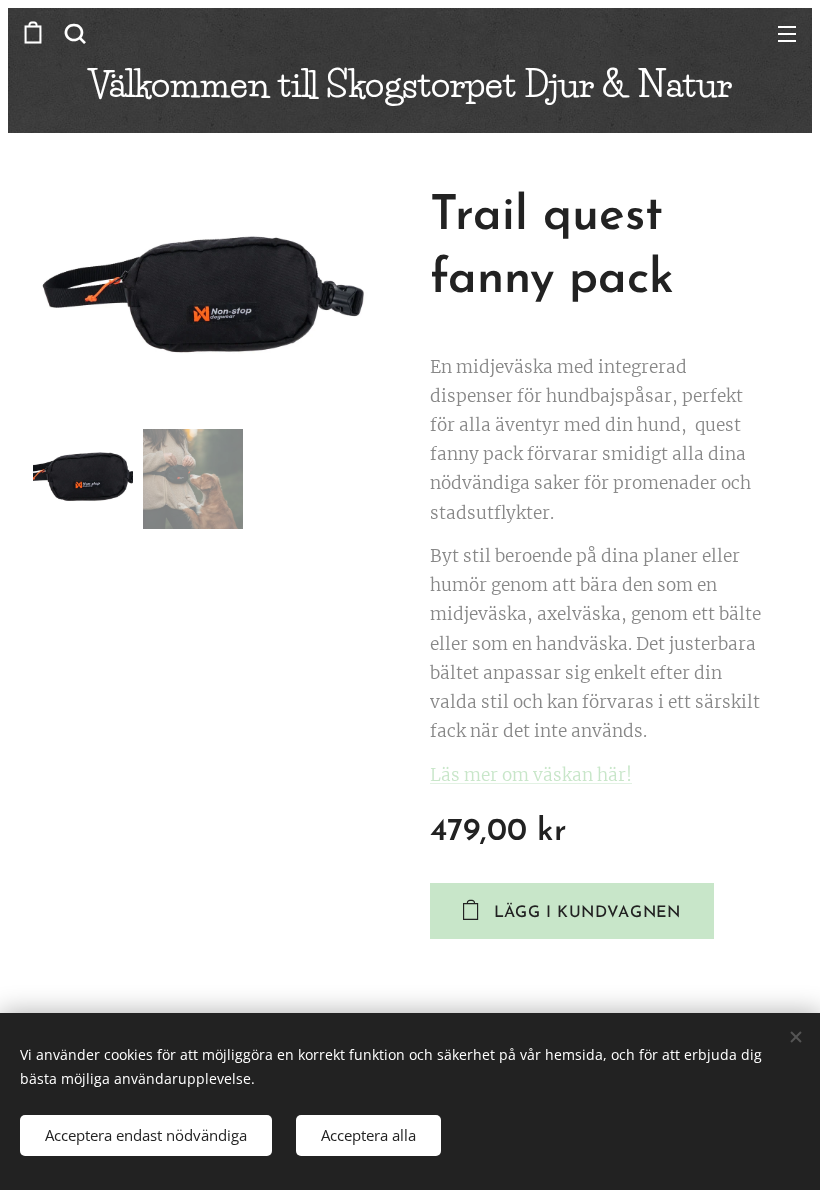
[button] (75, 33)
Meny (787, 33)
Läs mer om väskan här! (531, 775)
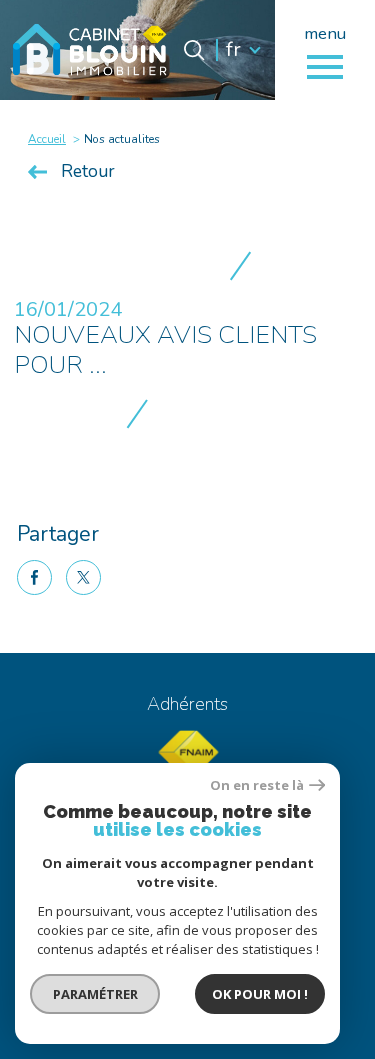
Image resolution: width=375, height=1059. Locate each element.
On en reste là (257, 785)
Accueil (47, 139)
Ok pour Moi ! (260, 994)
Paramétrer (95, 994)
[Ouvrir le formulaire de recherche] (194, 50)
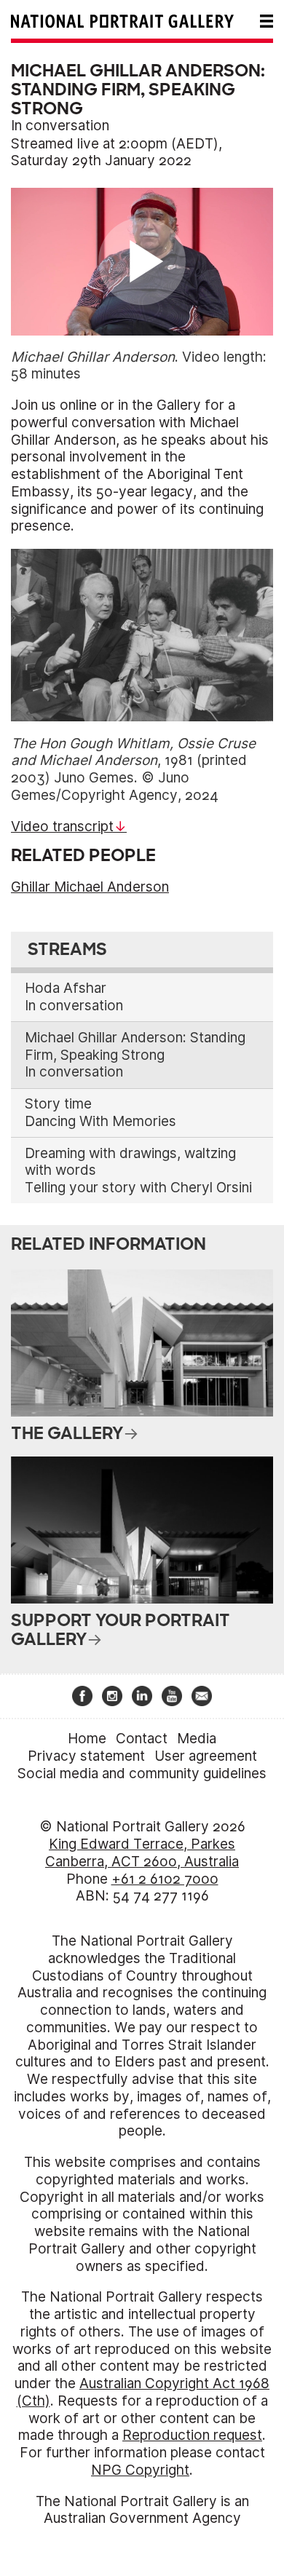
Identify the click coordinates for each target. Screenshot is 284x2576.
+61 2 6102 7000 (164, 1879)
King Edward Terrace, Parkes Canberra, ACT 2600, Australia (142, 1853)
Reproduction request (192, 2435)
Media (196, 1738)
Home (87, 1738)
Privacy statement (86, 1756)
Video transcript (62, 826)
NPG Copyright (140, 2470)
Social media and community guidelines (142, 1773)
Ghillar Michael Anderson (90, 887)
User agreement (205, 1756)
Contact (141, 1738)
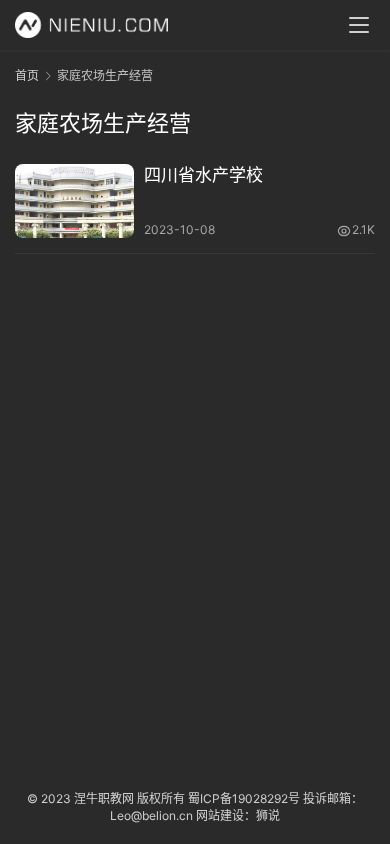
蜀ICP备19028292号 (244, 798)
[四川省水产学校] (74, 201)
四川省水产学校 (203, 175)
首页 (27, 75)
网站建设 (220, 815)
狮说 (268, 815)
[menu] (359, 25)
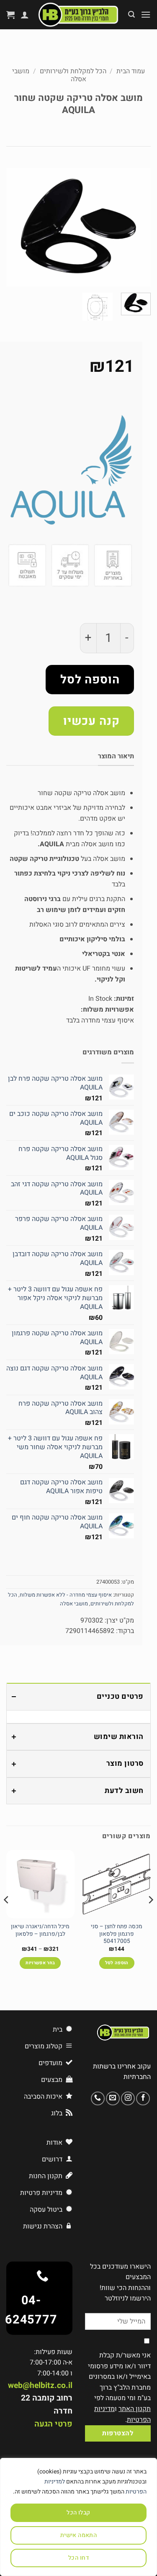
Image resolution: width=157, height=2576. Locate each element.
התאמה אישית (78, 2535)
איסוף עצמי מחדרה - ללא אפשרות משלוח (66, 1595)
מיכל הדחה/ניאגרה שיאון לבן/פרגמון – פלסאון (40, 1930)
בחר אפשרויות (40, 1963)
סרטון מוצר (125, 1763)
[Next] (13, 227)
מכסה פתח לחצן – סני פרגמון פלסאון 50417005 (116, 1934)
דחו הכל (78, 2557)
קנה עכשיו (91, 721)
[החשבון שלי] (25, 14)
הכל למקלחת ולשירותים (73, 71)
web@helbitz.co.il (40, 2385)
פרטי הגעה (53, 2424)
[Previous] (137, 227)
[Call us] (98, 2098)
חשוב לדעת (124, 1790)
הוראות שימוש (119, 1736)
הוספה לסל (90, 679)
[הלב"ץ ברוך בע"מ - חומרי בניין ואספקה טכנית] (78, 14)
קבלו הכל (78, 2512)
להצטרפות (117, 2433)
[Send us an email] (113, 2098)
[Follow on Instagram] (128, 2098)
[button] (146, 14)
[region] (78, 2517)
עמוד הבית (130, 71)
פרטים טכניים (120, 1696)
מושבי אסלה (74, 1603)
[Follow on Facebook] (143, 2098)
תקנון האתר (134, 2409)
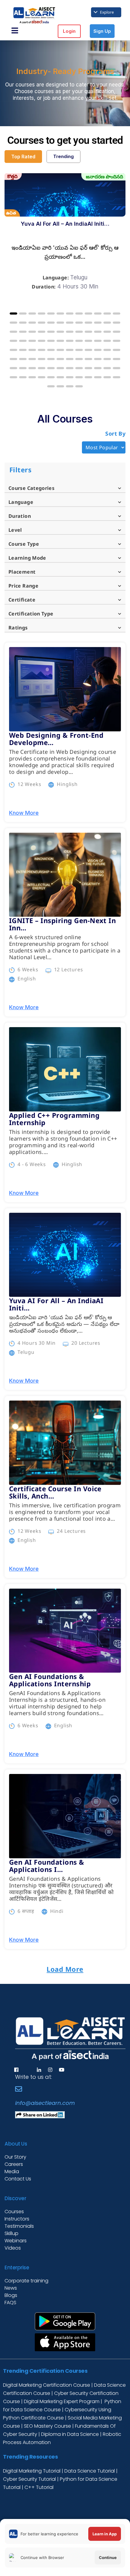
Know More (24, 813)
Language (20, 502)
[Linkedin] (39, 2069)
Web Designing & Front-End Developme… (56, 738)
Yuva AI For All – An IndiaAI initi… (65, 224)
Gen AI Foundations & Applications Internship (50, 1680)
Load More (65, 1969)
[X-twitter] (27, 2069)
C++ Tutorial (39, 2487)
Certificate (21, 599)
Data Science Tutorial (89, 2470)
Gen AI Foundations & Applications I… (46, 1865)
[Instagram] (50, 2069)
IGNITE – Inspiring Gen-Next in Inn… (62, 924)
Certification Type (30, 613)
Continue (108, 2557)
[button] (13, 313)
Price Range (23, 585)
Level (15, 530)
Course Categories (31, 488)
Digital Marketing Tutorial (32, 2470)
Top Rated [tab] (23, 156)
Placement (21, 571)
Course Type (23, 544)
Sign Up (102, 31)
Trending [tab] (63, 156)
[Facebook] (16, 2069)
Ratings (18, 627)
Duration (19, 516)
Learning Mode (27, 558)
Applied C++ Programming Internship (54, 1119)
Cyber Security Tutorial (30, 2479)
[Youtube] (61, 2069)
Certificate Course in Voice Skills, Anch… (55, 1492)
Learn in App (105, 2533)
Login (69, 31)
# # # # # # #
• To do: Each line from the beginning of the entries up to and including the one containing "Course Categories (31, 488)" must be restated exactly. Pictures are to be left out.

• Finished task:
[button] (75, 33)
Meny (787, 33)
Läs mer om väskan här! (531, 775)
Image resolution: width=375, height=1059. Locate each element.
On en reste là (257, 785)
Accueil (47, 139)
Ok pour Moi ! (260, 994)
Paramétrer (95, 994)
[Ouvrir le formulaire de recherche] (194, 50)
Identify the click coordinates for each target. Screenshot is 284x2576.
+61 2 6102 7000 (164, 1879)
King Edward Terrace, Parkes Canberra, ACT 2600, Australia (142, 1853)
Reproduction request (192, 2435)
Media (196, 1738)
Home (87, 1738)
Privacy statement (86, 1756)
Video transcript (62, 826)
NPG Copyright (140, 2470)
Social media and community guidelines (142, 1773)
Ghillar Michael Anderson (90, 887)
User agreement (205, 1756)
Contact (141, 1738)
蜀ICP备19028292号 (244, 798)
[四川省水产学校] (74, 201)
四川省水产学校 (203, 175)
首页 (27, 75)
网站建设 (220, 815)
狮说 (268, 815)
[menu] (359, 25)
Image resolution: width=157, height=2576. Locate each element.
התאמה אישית (78, 2535)
איסוף עצמי מחדרה - ללא אפשרות משלוח (66, 1595)
מיכל הדחה/ניאגרה שיאון לבן/פרגמון – פלסאון (40, 1930)
בחר אפשרויות (40, 1963)
סרטון מוצר (125, 1763)
[Next] (13, 227)
מכסה פתח לחצן – סני פרגמון פלסאון 50417005 (116, 1934)
דחו הכל (78, 2557)
קנה עכשיו (91, 721)
[החשבון שלי] (25, 14)
הכל למקלחת ולשירותים (73, 71)
web@helbitz.co.il (40, 2385)
פרטי הגעה (53, 2424)
[Previous] (137, 227)
[Call us] (98, 2098)
חשוב לדעת (124, 1790)
הוראות שימוש (119, 1736)
הוספה לסל (90, 679)
[הלב"ץ ברוך בע"מ - חומרי בניין ואספקה טכנית] (78, 14)
קבלו הכל (78, 2512)
להצטרפות (117, 2433)
[Send us an email] (113, 2098)
[Follow on Instagram] (128, 2098)
[button] (146, 14)
[region] (78, 2517)
עמוד הבית (130, 71)
פרטים טכניים (120, 1696)
מושבי אסלה (74, 1603)
[Follow on Facebook] (143, 2098)
תקנון האתר (134, 2409)
Know More (24, 813)
Language (20, 502)
[Linkedin] (39, 2069)
Web Designing & Front-End Developme… (56, 738)
Yuva AI For All – An IndiaAI initi… (65, 224)
Gen AI Foundations & Applications Internship (50, 1680)
Load More (65, 1969)
[X-twitter] (27, 2069)
C++ Tutorial (39, 2487)
Certificate (21, 599)
Data Science Tutorial (89, 2470)
Gen AI Foundations & Applications I… (46, 1865)
[Instagram] (50, 2069)
IGNITE – Inspiring Gen-Next in Inn… (62, 924)
Certification Type (30, 613)
Continue (108, 2557)
[button] (13, 313)
Price Range (23, 585)
Level (15, 530)
Course Categories (31, 488)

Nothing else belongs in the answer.